This they would have to cross to get to the coast by the shortest route, and they entered it in complete darkness, the wind thundering among the branches over their heads. Everything seemed to be breaking to pieces around them, the dislocated branches intercepted their passage, and every moment they ran a risk of being crushed beneath a falling tree, or they stumbled over a stump they had not been able to see in the gloom. The noise of the waves on the other side of the wood was a sufficient guide to their steps, and sometimes the furious breakers shook the weakened ground beneath their feet. Holding each other's hands lest they should lose each other, supporting each other, and the one helping the other up when he fell over some obstacle, they at last reached the point for which they were bound.
But the instant they quitted the shelter of the wood a perfect whirlwind tore them asunder, and flung them upon the ground.
"Sergeant, Sergeant! Where are you?" cried Hobson with all the strength of his lungs.
"Here, here!" roared Long in reply.
And creeping on the ground they struggled to reach each other; but it seemed as if a powerful hand rivetted them to the spot on which they had fallen, and it was only after many futile efforts that they managed to reach each other. Having done so, they tied their belts together to prevent another separation, and crept along the sand to a little rising ground crowned by a small clump of pines. Once there they were a little more protected, and they proceeded to dig themselves a hole, in which they crouched in a state of absolute exhaustion and prostration.
It was half-past eleven o'clock P.M.
For some minutes neither spoke. With eyes half closed they lay in a kind of torpor, whilst the trees above them bent beneath the wind, and their branches rattled like the bones of a skeleton. But yet again they roused themselves from this fatal lethargy, and a few mouthfuls of rum from the Sergeant's flask revived them.
"Let us hope these trees will hold," at last observed Hobson.
"And that our hole will not blow away with them," added the Sergeant, crouching in the soft sand.
"Well!" said Hobson, "here we are at last, a few feet from Cape Michael, and as we came to make observations, let us make them.
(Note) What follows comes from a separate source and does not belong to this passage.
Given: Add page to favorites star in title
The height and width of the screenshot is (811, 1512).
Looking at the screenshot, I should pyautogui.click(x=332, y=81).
I have a presentiment, Sergeant, only a presentiment, remember, that we are not far from firm ground!"
Had the southern horizon been visible the two adventurers would have been able to see two-thirds of it from their position; but it was too dark to make out anything, and if the hurricane had indeed driven them within sight of land, they would not be able to see it until daylight, unless a fire should be lighted on the continent.
As the Lieutenant had told Mrs Barnett, fishermen often visited that part of North America, which is called New Georgia, and there are a good many small native colonies, the members of which collect the teeth of mammoths, these fossil elephants being very numerous in these latitudes. A few degrees farther south, on the island of Sitka, rises New-Archangel, the principal settlement in Russian America, and the head-quarters of the Russian Fur Company, whose jurisdiction once extended over the whole of the Aleutian Islands. The shores of the Arctic Ocean are, however, the favourite resort of hunters, especially since the Hudson's Bay Company took a lease of the districts formerly in the hands of the Russians; and Hobson, although he knew nothing of the country, was well acquainted with the habits of those who were likely to visit it at this time of the year, and was justified in thinking that he might meet fellow-countrymen, perhaps even members of his own Company, or, failing them, some native Indians, scouring the coasts.
But could the Lieutenant reasonably hope that Victoria Island had been driven towards the coast?
"Yes, a hundred times yes," he repeated to the Sergeant again and again. "For seven days a hurricane has been blowing from the northeast, and although I know that the island is very flat, and there is not much for the wind to take hold of, still all these little hills and woods spread out like sails must have felt the influence of the wind to a certain extent.